The man whose hat he had knocked off was going on about it as the voices receded behind him, and Hale hoped any watchers would note the complaint and give extra scrutiny to any figure among the Texans who might look as if he had just put on the hat in question and joined the group.

Hale, meanwhile, was to at least a hasty glance a hunched, white-haired, pot-bellied figure in noiseless black footwear carrying a waste bin toward the nearest unmarked door; service personnel tended to be invisible, and when he had pushed open the door and stepped into a hallway lined with glass-windowed offices, none of the people at the desks gave him a second glance.

At the end of the hallway he set down the waste bin, pocketed the sunglasses and put his shoes back on, then hurried on through a series of corridors that eventually led to an outside door.

He was still tucking his shirt back into his trousers when he saw a cabstand, and he managed to wave as he hurried up to the first cab in line.

“Mina al-Ahmadi,” he panted when he had climbed in.

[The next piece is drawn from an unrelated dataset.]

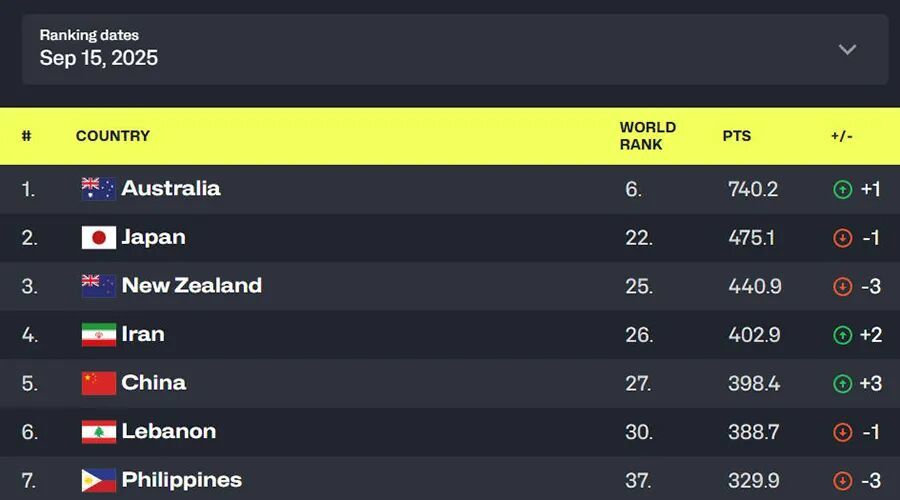Click the +/- column header
This screenshot has width=900, height=500.
(841, 136)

Before looking for the marine welding shop he walked around the diesel-reeking waterfront yards, frequently pausing to stare past the docks, and past the close harbor boats and the expanses of open gray water, at the vast Kuwait Oil Company tankers moored way out at the T-end of the mile-long quay. The nine pipes that extended the whole mile looked like the fallen pillars of a temple that could have held up the marble sky if they had been standing, and Hale thought the angular black hulls out on the ashy Persian Gulf horizon, overhung with long streaks of smoke as if from sacrificial fires, looked like the remote tents of gods.

The wind was shifting around to come from the west, as he had expected, and it was replacing the diesel-and-seaweed smell with the remembered scent of the yellow Arfaj-grass flowers that would be blooming in this season across the infinite miles of dunes and gravel plains at his back.